2- Análise aprofundada das necessidades sociais no campo do audiovisual visando acionar a legislação, especialmente de ordem tributária, capaz de promover o acesso à experimentação e produção audiovisual de qualidade;

3- Avaliação da conjuntura dos métodos e recursos de formação acadêmica do profissional, das ações e mecanismos necessários à sua melhoria permanente;

4- Definição de diretrizes para o circuito de pesquisa, desenvolvimento e distribuição dos produtos audiovisuais promovido pela universidade, em parceria com as redes de TVs públicas e comunitárias;

5- Definição de políticas públicas para a convergência e coordenação dos setores do empreendimento audiovisual visando ao incremento da qualidade dos produtos e a ampliação do público espectador;

6- Programa de infra-estrutura laboratorial para a formação continuada dos profissionais do audiovisual visando à capacitação para a tecnologia digital, mercadologia da indústria do audiovisual, formação nas áreas de engenharia e tecnologia de comunicação, nas áreas da arte e técnica da linguagem e na escritura de roteiros e programas, entre outros laboratórios.

Por fim, é necessário compreender que a tarefa da universidade não se limita à formação de mão-de-obra especializada para chamada Industria Cultural.
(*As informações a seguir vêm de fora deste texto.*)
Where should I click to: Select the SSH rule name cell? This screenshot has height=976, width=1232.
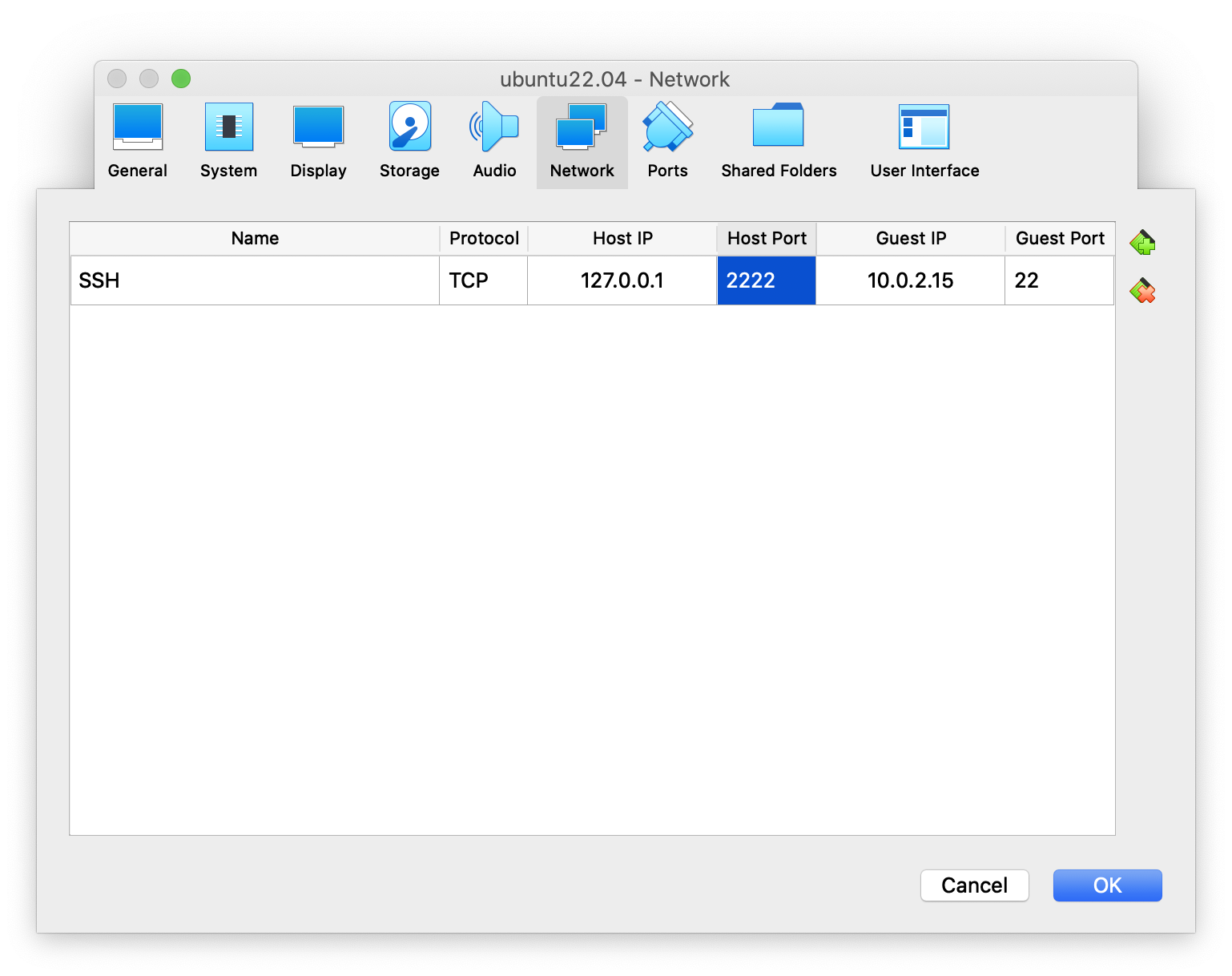pyautogui.click(x=255, y=280)
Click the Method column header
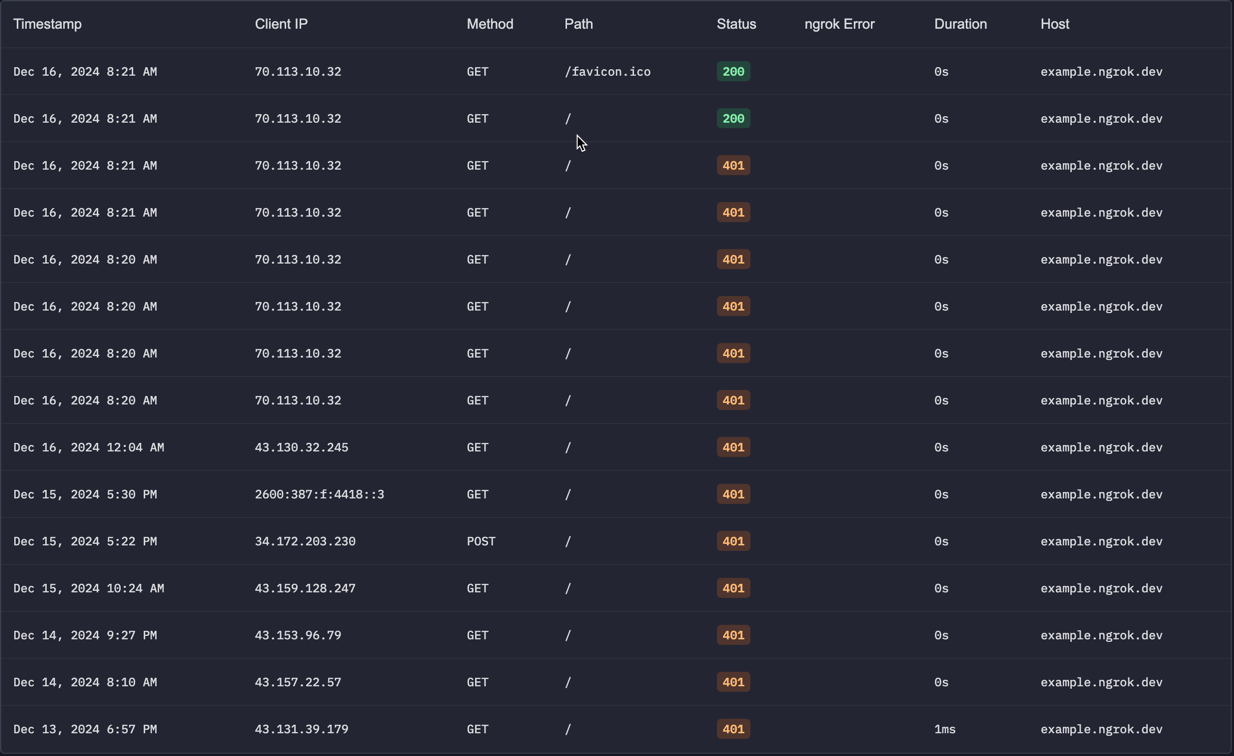 [489, 24]
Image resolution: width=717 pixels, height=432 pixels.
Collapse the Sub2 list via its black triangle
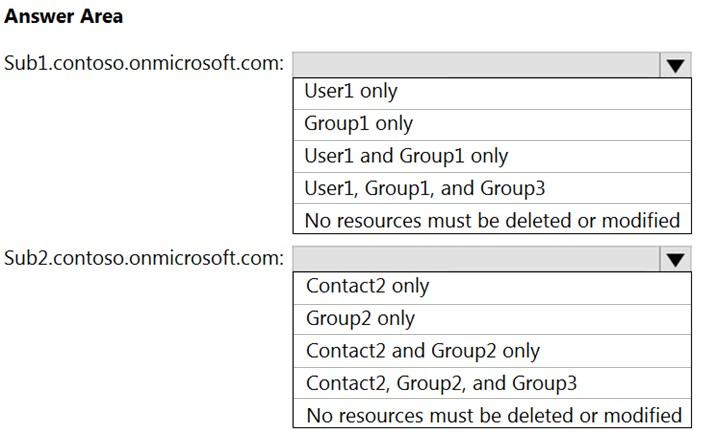(675, 259)
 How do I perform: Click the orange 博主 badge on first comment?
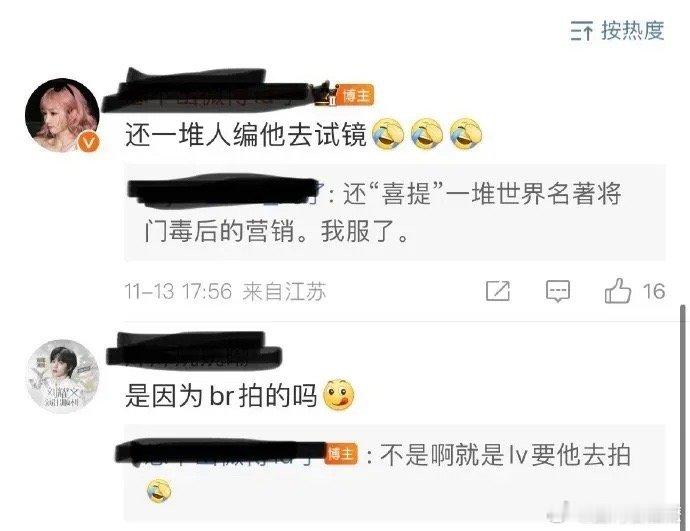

A universidade não pode restringir seu manancial criativo e crítico apenas ao fornecimento de profissionais capacitados para executar produtos audiovisuais no mercado. Ao contrário, a tarefa maior da universidade é formatar e gerir o amplo espaço público das comunicações, da informação e da ação comunitária. A universidade deve saber preparar pessoas especializadas em projetos de comunicação audiovisual, muito mais do que produtores licenciados, porém não capacitados à grandiosidade da sua missão social.